My blog posts in the marketing part of my blog as well as my publications in other media show how much I deal with the topic of the European General Data Protection Regulation (GDPR). Even if the new legal basis – by 2020 also for Swiss citizens – currently only has an impact for citizens of EEA countries, I have nevertheless made myself fit and would like to comment on what GDPR means for me as a photographer and changed very specifically in practice.

GDPR gives affected persons extensive rights regarding their data:

Accessibility and Data Portability– You can request a copy of the data someone collects about you. The data format must be “usual” resp. ok to transfer to another provider.

Right to be accurate and up-to-date– You can request that information about you is correct and updated.

Right to erase– If the storage of the data is not necessary to fulfil legal requirements, you can request their deletion.

Right to limit processing– You can (at any time) restrict or prohibit the processing of your data.

Right to file a complaint– You have the option to file a complaint in your country – currently only EU and EEA countries.

Right to revoke a consent – You have the right to withdraw a granted release. The difficulty must not be higher than it was to issue the original permission.

It is essential that I know the origin of all information, know where and how these are stored and for which purposes I use them. For this, it is necessary to check all processes in connection with data worthy of protection and to make any necessary adjustments. I have asked myself the following questions:

  • Which personal data is collected and processed?
  • What is the purpose of this data processing?
  • Are the rights of the persons according to GDPR fulfilled?
  • How does my Data Breach concept look?
  • Am I adequately informed as Data Protection Officer?

But, which data is regulated by the new rights?
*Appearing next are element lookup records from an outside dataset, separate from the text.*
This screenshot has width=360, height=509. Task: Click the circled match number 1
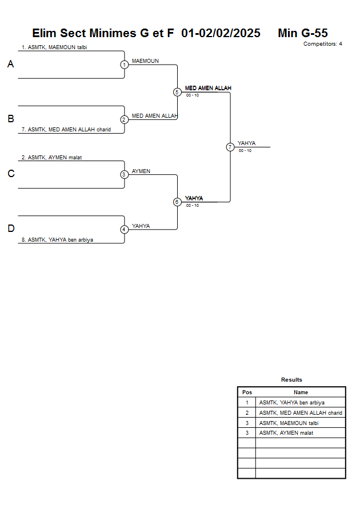124,65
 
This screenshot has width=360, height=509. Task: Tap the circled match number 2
124,119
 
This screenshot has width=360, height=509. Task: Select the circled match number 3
124,174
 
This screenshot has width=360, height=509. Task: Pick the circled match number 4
124,229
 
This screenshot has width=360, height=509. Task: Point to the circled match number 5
177,92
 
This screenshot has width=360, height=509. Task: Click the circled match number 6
177,202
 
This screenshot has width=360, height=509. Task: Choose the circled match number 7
230,147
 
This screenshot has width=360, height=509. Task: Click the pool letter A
10,65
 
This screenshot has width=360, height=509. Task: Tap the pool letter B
10,119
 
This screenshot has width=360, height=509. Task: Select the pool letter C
10,174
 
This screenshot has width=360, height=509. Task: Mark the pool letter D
10,229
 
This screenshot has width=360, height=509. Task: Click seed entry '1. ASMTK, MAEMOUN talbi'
54,47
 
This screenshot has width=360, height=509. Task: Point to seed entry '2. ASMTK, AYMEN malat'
51,157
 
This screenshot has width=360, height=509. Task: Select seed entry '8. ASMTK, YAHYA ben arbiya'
57,240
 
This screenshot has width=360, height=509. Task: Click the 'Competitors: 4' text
323,44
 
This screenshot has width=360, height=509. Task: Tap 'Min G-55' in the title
302,33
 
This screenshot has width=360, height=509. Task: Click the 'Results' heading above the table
291,379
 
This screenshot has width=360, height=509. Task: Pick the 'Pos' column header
247,392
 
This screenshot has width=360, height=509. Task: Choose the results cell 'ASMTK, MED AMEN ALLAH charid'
301,412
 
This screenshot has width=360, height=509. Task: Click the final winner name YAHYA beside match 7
247,143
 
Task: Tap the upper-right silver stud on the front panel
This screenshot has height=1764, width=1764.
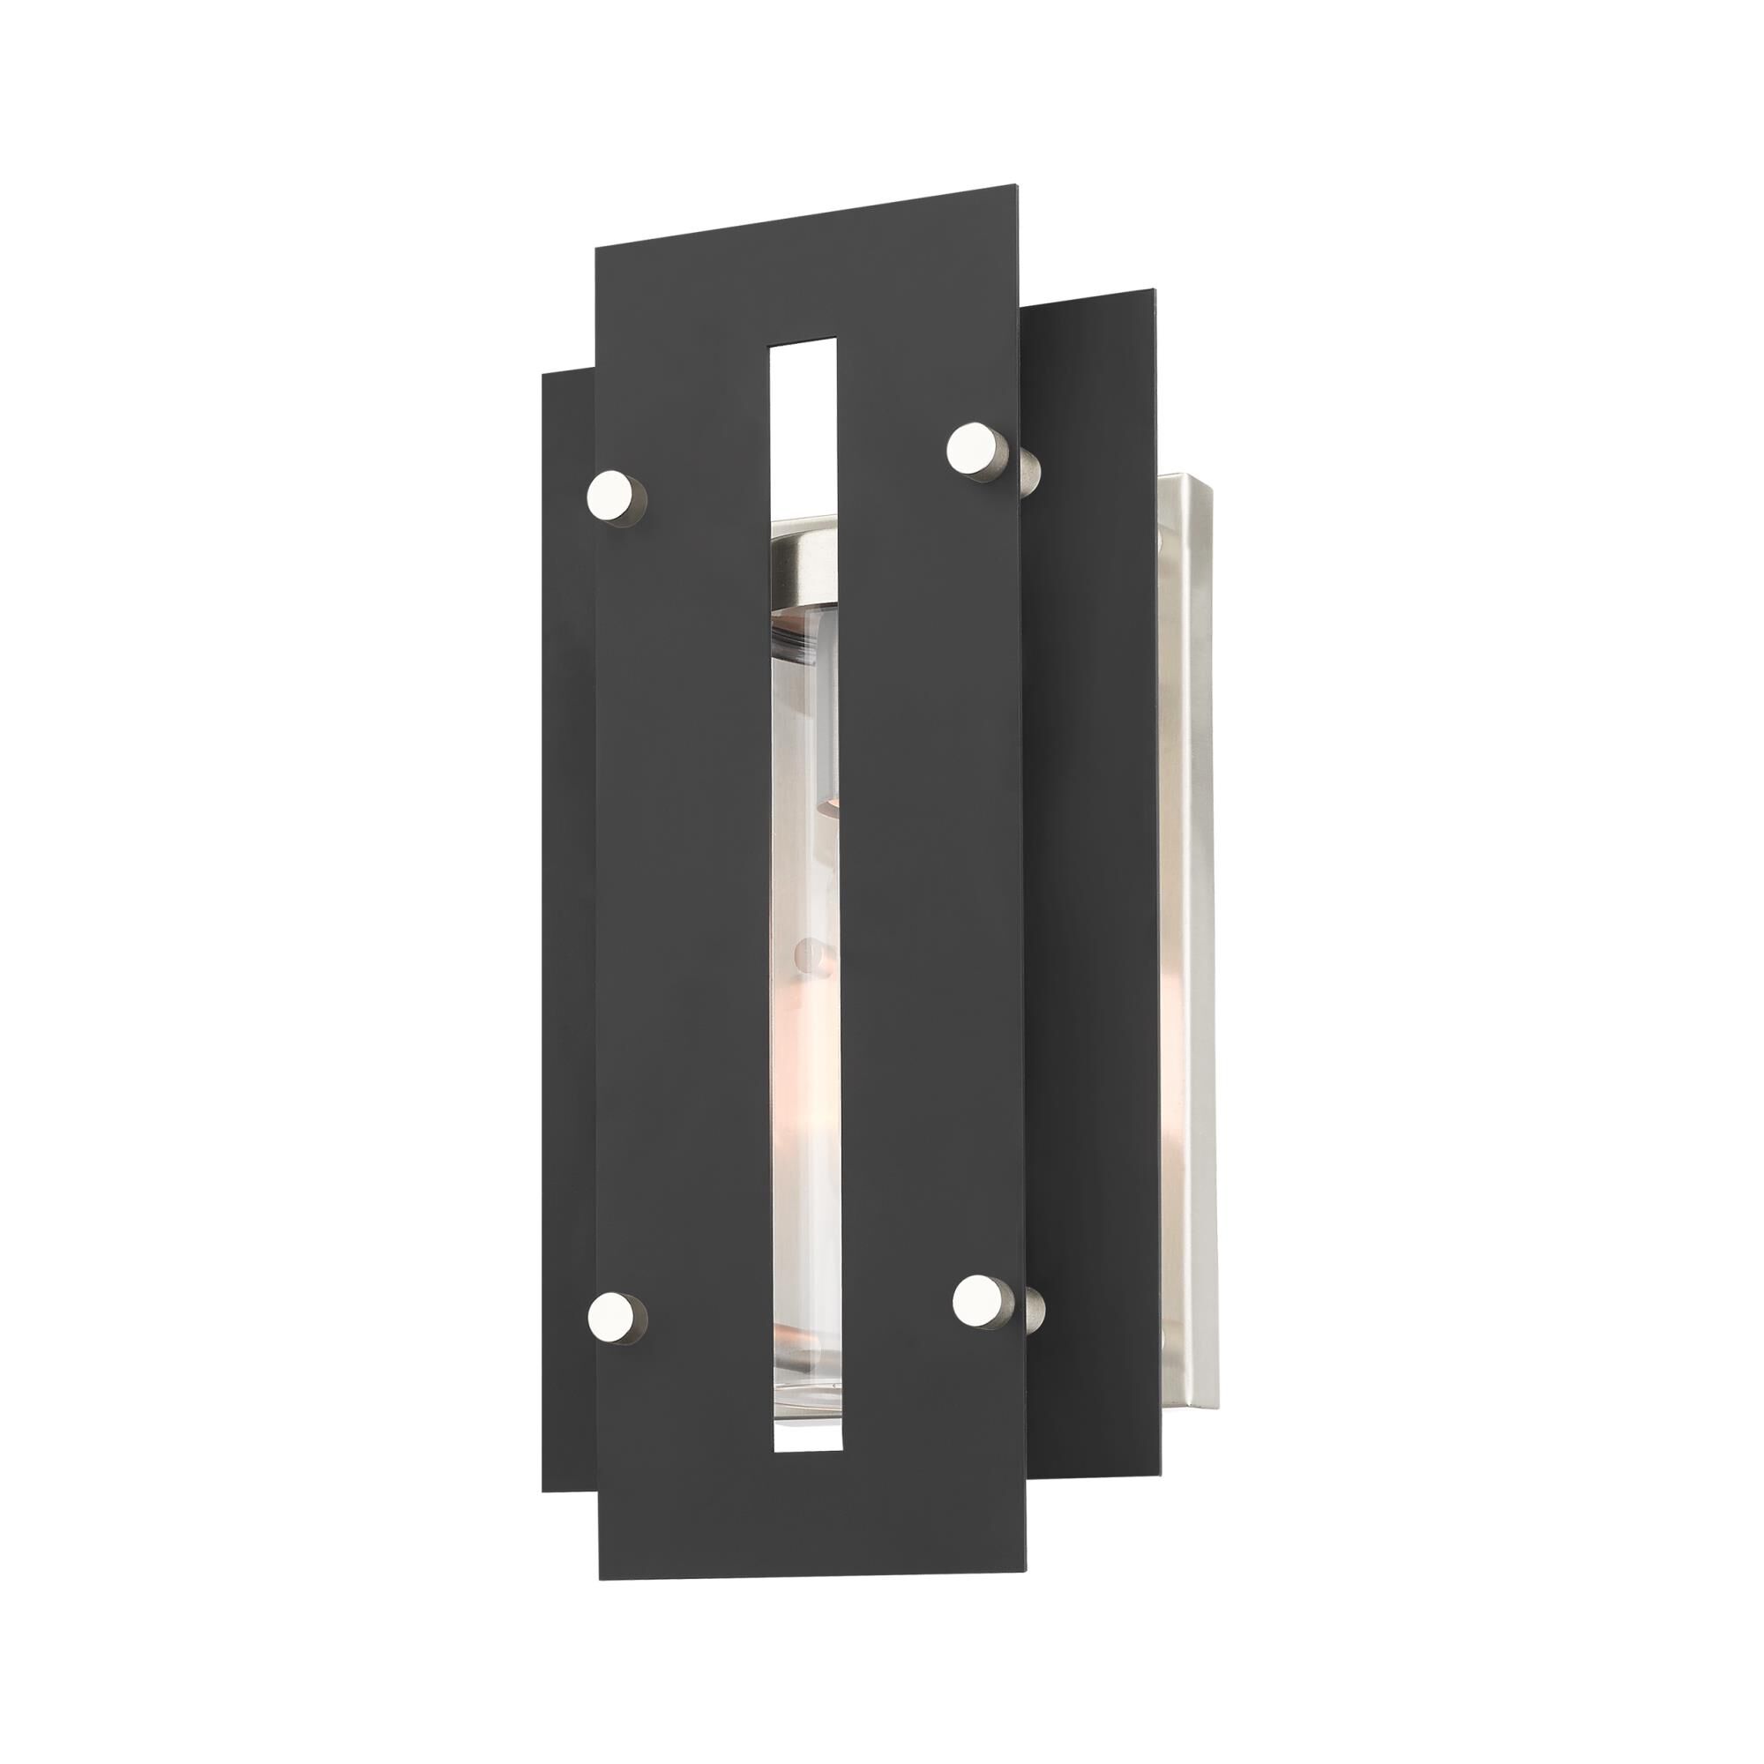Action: pyautogui.click(x=970, y=447)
Apart from a few exceptions (for example, public photos with no focus on a particular person), all data that makes a person identifiable has to be considered as deserving protection. Meaning for example name, birthday, email address, home address but also every image including a face etc. The following topics are relevant for me in the context of GDPR and must be taken into account accordingly:

1. Consent

Already today, people who are recognisable in a photograph – apart from a few exceptions – have to be asked for permission by their rights. What is new, is that the consent must also be obtained for the processing of the other data worthy of protection in the context of data protection. If no explicit permission is given, no personal data may be processed.

My measures:

  1. Formulate general offer notes as a supplement to each offer
  2. Supplement to the terms and conditions
  3. Addition of model and visa releases
  4. Change of cookie warning to a cookie approval
  5. Ensure IP anonymisation in web analytics and tag management tool

2. GDPR compliant privacy policy

A current privacy policy must be publicly available. In particular, it must meet the following requirements:

  • Which data is processed
  • For what purpose are collected data processed
  • How and through which systems data is processed
  • Which parties have access to the collected information
  • How to protect data from unauthorised access
  • How long the data remains stored
  • Who is the responsible data protection officer
  • Which company is behind the website (“Responsible”)

My measures:

  1. Documentation of all data processing processes
  2. Revise and unify the privacy policies of all sites
  3. Technical adjustments to the website and the tools for my digital marketing and their automation

3. Right to withdraw a consent

According to GDPR, the difficulty of revoking an approval must not be more difficult than giving it once.

My measures:

  • Addition of model and visa release documents (Consents)
  • Introduction of a penalty in case of damage by the revocation of rights of use

4. “Privacy by Design” (Information Security)

Data security (protection against unauthorised access) must be integrated and taken into account in all data processing processes. Also, privacy degrading options may not be tied to an offer (“Prohibition on linking”), if not necessary.

My measures:

None, since I have already considered and ensured this in earlier considerations.

5. “Privacy by Default”

The default settings must always allow the highest possible data protection. Only an active/explicit change by the data subject may “worsen” data protection.

My measures:

  1. Examination of all forms and documents as well as possible adjustment of these

6. further measures

I also decided to implement the following measures:

  • Concept creation in case of a request for deletion or transfer of personal data
  • Concept creation for the regular removal of unneeded data

Also

I reserve the right to determine further measures at any time as soon as I receive additional information on the new legal basis. Since there is no case-law, many areas of the new regulation first need to be shown how they are interpreted in the context of photography.

I am personally available at any time for questions regarding the right to be heard in case of automatic decisions, which is a Switzerland specific law.

At the moment I am also testing a future use of an electronic system for the management of consents. Whether and when I will use something like that, I can not answer at the current time. At the moment, I’m convinced that the measures taken guarantee far more extensive protection of my customer data than probably 99% of my competitors offer.